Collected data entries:

# # # # # # #

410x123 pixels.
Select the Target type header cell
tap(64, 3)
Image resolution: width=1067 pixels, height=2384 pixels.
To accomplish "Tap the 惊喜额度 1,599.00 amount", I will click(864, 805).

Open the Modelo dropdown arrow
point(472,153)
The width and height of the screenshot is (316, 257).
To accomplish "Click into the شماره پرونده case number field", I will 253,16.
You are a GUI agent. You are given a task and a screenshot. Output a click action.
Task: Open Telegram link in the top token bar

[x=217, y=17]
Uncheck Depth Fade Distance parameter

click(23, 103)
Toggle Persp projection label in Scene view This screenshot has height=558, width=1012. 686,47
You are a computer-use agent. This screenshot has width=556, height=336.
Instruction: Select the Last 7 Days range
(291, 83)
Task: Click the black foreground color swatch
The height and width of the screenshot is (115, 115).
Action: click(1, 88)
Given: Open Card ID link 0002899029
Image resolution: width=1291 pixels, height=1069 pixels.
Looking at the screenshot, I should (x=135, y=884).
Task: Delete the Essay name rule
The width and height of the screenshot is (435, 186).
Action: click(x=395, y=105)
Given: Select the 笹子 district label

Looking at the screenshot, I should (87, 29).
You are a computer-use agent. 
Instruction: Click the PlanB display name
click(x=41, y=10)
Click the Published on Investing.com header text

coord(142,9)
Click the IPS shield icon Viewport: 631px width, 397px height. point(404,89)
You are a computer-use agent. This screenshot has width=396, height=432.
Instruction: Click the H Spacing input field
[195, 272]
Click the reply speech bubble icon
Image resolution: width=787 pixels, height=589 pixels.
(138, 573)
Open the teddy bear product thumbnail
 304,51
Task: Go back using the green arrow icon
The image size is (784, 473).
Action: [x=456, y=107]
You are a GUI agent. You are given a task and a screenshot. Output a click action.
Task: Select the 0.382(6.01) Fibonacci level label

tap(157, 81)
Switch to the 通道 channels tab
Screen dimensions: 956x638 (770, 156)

# # # # # # #

= Task instructions =
Look back at the entries above and repeat, unchanged, every line from the line holding "Open the Modelo dropdown arrow" through the line holding "has width=556, height=336.".

= Answer to this problem =
Open the Modelo dropdown arrow
point(472,153)
The width and height of the screenshot is (316, 257).
To accomplish "Click into the شماره پرونده case number field", I will 253,16.
You are a GUI agent. You are given a task and a screenshot. Output a click action.
Task: Open Telegram link in the top token bar

[x=217, y=17]
Uncheck Depth Fade Distance parameter

click(23, 103)
Toggle Persp projection label in Scene view This screenshot has height=558, width=1012. 686,47
You are a computer-use agent. This screenshot has width=556, height=336.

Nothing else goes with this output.